Multilingual Performance of a Multimodal Artificial Intelligence System on Multisubject Physics Concept Inventories

This exploratory study evaluates GPT-4o’s multilingual and multimodal performance on physics concept inventories, revealing strong results in English and text-based tasks but significant weaknesses in visual interpretation and non-Western languages, highlighting implications for equitable AI integration in education.

Large Language Model, Multimodality, Multimodal Systems, Reasoning, Human-AI Interaction, AI Ethics

Gerd Kortemeyer, Marina Babayeva, Giulia Polverini, Ralf Widenhorn, Bor Gregorcic

ETH Zurich, Michigan State University, Charles University, Uppsala University, Portland State University

Generated by grok-3

Background Problem

The rapid integration of Large Language Models (LLMs) like GPT-4o into education, particularly in physics, has opened new avenues for teaching and learning but also poses risks of over-reliance and inequity due to varying performance across languages and modalities. This study addresses the underexplored area of multimodal AI performance on physics concept inventories, focusing on multilingual contexts and visual interpretation challenges, aiming to assess how well such systems can handle diverse educational tasks compared to undergraduate students and identify limitations that could impact their responsible use in physics education.
***
### [Prompt 1]
Duplicate the part of the study summary starting with "Gerd Kortemeyer, Marina" and going on through "in physics education.".
### [Prompt 2]
According to the study summary, which group is the AI system's performance compared to?
### [Prompt 3]
How would you render this sentence from the study summary in Spanish: "This exploratory study evaluates GPT-4o’s multilingual and multimodal performance on physics concept inventories, revealing strong results in English and text-based tasks but significant weaknesses in visual interpretation and non-Western languages, highlighting implications for equitable AI integration in education."
***
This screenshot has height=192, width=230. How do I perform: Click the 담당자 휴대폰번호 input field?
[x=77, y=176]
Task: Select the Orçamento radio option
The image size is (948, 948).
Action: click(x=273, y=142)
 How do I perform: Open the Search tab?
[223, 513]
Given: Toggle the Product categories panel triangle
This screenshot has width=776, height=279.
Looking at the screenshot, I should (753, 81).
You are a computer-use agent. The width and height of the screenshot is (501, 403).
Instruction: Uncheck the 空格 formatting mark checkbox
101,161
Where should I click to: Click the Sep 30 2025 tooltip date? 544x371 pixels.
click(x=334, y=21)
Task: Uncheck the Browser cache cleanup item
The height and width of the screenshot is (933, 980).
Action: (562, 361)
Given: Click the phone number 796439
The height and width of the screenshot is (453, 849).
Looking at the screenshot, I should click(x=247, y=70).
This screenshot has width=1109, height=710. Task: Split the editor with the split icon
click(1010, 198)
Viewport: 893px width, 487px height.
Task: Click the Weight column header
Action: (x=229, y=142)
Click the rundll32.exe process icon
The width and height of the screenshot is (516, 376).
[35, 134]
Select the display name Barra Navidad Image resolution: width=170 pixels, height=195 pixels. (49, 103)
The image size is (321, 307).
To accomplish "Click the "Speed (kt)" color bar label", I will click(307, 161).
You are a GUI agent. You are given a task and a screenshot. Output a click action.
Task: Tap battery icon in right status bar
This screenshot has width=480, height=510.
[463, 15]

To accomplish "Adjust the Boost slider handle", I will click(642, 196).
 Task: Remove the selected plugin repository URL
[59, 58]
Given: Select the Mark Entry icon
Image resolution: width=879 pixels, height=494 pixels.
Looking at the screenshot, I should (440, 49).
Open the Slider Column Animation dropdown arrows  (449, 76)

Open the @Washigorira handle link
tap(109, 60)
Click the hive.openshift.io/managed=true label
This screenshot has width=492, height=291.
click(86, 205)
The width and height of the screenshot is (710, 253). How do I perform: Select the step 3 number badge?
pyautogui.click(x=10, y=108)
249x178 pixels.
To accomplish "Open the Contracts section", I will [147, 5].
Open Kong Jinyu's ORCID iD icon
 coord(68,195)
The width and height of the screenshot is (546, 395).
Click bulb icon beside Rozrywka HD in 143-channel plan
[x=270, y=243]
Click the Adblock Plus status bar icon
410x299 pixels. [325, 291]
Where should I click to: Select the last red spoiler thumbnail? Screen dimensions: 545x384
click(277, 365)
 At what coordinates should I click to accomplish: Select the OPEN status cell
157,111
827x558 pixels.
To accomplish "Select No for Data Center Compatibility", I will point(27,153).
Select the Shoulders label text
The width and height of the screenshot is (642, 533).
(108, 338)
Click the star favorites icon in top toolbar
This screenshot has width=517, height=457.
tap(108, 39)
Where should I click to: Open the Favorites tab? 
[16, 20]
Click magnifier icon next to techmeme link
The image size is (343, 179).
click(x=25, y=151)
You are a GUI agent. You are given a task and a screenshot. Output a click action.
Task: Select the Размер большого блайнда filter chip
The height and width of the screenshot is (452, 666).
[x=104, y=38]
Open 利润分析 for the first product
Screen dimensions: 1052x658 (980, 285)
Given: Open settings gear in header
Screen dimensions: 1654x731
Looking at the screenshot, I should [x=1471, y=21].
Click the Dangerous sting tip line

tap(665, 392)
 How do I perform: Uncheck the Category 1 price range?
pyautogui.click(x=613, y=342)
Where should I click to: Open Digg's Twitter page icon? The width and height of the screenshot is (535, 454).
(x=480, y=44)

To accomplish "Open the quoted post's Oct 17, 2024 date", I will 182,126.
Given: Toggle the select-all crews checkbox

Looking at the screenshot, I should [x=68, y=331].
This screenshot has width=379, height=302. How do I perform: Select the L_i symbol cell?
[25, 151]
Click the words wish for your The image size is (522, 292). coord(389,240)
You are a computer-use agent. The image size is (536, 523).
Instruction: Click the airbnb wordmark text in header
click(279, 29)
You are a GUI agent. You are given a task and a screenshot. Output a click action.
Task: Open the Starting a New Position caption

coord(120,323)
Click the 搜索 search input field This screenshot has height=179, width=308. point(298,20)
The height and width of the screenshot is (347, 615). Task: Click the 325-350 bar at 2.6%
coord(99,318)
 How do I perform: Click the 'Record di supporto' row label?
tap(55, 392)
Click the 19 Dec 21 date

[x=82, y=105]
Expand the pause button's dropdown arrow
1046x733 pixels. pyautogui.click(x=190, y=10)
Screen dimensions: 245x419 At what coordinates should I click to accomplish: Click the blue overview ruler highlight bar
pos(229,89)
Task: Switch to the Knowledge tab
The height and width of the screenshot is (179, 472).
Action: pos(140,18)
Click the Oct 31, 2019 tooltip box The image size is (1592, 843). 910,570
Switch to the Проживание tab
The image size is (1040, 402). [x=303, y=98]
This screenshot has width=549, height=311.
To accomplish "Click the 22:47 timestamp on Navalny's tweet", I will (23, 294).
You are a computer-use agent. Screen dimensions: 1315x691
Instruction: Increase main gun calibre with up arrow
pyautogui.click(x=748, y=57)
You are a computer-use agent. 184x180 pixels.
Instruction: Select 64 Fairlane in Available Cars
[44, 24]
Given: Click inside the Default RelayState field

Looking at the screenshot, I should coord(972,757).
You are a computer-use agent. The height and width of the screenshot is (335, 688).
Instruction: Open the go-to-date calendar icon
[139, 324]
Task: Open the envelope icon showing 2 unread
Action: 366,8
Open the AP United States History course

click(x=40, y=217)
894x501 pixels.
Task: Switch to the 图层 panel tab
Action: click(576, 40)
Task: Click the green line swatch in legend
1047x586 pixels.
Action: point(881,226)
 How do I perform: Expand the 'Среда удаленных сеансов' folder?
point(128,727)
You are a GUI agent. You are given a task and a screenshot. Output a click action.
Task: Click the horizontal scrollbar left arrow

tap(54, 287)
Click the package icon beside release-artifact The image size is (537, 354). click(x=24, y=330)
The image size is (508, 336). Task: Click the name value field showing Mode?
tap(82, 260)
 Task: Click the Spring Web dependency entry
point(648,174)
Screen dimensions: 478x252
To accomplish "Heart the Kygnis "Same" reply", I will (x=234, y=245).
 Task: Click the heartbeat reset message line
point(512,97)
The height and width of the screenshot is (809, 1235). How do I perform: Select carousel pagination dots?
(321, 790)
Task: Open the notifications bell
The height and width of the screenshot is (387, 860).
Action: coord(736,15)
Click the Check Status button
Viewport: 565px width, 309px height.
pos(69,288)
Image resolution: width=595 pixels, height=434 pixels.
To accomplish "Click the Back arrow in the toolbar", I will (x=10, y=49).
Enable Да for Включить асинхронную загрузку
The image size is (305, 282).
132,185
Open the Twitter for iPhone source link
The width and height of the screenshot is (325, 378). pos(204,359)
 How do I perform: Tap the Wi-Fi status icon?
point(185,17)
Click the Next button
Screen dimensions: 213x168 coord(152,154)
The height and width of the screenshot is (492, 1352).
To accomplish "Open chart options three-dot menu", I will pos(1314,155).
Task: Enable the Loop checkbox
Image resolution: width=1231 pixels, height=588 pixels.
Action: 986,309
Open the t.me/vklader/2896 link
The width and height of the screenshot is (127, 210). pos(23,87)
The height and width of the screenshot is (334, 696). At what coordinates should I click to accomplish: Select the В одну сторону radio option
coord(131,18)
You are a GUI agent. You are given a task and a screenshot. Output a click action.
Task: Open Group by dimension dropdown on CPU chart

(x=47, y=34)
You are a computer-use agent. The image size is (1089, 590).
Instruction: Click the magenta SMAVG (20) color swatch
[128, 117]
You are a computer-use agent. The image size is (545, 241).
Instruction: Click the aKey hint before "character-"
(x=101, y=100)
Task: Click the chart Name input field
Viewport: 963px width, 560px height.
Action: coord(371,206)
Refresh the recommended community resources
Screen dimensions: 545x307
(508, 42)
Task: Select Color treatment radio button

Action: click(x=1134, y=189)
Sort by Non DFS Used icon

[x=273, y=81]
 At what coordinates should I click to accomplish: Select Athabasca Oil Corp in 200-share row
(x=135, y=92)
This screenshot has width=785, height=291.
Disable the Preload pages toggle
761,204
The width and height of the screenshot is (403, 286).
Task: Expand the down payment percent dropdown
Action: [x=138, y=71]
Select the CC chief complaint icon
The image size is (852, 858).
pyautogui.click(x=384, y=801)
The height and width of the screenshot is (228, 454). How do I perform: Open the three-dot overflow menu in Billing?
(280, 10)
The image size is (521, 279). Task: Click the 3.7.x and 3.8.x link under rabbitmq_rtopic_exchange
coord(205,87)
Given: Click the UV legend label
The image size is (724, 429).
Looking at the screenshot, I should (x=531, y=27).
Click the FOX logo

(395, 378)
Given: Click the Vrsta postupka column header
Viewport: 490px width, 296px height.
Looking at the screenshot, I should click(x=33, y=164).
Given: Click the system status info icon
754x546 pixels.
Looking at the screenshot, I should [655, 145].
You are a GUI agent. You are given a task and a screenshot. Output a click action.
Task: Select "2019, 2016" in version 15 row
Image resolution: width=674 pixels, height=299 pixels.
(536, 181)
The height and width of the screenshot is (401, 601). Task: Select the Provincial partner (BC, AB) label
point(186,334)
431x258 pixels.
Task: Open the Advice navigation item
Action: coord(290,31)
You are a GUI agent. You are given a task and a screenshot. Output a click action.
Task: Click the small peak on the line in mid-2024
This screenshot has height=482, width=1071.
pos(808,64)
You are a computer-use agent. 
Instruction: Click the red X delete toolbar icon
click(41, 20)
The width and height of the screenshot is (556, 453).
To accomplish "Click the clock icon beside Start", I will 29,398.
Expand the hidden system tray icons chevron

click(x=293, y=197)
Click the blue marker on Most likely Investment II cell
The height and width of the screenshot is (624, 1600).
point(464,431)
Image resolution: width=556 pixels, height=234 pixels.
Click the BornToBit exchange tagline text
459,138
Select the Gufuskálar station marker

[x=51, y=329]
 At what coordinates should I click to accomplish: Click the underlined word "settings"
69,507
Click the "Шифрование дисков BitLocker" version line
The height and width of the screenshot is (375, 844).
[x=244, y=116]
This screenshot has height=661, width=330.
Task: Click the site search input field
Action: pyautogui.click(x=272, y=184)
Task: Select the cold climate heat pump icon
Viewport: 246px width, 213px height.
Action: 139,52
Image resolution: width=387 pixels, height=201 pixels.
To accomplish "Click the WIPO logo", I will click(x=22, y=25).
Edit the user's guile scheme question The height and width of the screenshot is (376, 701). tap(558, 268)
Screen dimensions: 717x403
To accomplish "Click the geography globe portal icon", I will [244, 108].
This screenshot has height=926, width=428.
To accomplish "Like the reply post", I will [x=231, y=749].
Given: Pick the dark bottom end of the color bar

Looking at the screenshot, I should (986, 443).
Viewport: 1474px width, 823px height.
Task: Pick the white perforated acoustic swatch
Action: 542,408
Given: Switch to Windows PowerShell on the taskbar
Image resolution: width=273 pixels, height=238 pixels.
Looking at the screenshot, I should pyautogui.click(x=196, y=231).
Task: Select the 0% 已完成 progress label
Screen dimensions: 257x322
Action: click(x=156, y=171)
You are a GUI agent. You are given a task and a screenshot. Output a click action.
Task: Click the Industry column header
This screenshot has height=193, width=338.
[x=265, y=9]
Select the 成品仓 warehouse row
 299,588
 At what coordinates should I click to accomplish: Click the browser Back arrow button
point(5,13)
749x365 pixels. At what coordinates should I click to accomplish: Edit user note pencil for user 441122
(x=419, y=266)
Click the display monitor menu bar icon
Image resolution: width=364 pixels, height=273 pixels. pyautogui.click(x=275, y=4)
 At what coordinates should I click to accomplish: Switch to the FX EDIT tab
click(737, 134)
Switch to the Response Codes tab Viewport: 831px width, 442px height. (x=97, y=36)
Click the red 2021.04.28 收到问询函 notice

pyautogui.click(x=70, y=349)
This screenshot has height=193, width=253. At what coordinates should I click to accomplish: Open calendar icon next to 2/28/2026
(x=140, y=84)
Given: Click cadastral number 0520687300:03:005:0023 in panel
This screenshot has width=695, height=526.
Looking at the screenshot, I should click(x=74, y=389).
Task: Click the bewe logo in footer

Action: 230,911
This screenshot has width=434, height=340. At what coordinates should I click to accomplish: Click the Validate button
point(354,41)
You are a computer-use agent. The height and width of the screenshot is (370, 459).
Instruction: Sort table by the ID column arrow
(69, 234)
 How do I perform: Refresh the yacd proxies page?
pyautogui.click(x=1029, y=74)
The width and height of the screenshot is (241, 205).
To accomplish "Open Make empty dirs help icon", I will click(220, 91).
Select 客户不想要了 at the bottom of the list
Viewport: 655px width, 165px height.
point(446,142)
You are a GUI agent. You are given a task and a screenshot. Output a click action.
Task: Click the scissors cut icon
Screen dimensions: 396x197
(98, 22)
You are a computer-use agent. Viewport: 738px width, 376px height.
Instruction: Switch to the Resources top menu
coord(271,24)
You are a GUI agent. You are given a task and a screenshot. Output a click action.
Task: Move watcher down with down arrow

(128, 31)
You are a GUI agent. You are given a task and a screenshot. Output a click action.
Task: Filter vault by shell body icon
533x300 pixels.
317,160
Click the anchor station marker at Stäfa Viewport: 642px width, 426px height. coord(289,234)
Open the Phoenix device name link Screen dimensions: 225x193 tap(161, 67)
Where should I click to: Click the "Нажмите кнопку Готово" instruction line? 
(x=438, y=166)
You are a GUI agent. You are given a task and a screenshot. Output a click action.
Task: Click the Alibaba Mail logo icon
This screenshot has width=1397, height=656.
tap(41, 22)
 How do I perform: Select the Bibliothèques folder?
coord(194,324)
***
### [Answer box 1]
Gerd Kortemeyer, Marina Babayeva, Giulia Polverini, Ralf Widenhorn, Bor Gregorcic

ETH Zurich, Michigan State University, Charles University, Uppsala University, Portland State University

Generated by grok-3

Background Problem

The rapid integration of Large Language Models (LLMs) like GPT-4o into education, particularly in physics, has opened new avenues for teaching and learning but also poses risks of over-reliance and inequity due to varying performance across languages and modalities. This study addresses the underexplored area of multimodal AI performance on physics concept inventories, focusing on multilingual contexts and visual interpretation challenges, aiming to assess how well such systems can handle diverse educational tasks compared to undergraduate students and identify limitations that could impact their responsible use in physics education.

### [Answer box 2]
Undergraduate students.

### [Answer box 3]
Este estudio exploratorio evalúa el rendimiento multilingüe y multimodal de GPT-4o en inventarios de conceptos de física y revela resultados sólidos en inglés y en tareas basadas en texto, pero debilidades significativas en la interpretación visual y en lenguas no occidentales, lo que pone de relieve implicaciones para una integración equitativa de la IA en la educación.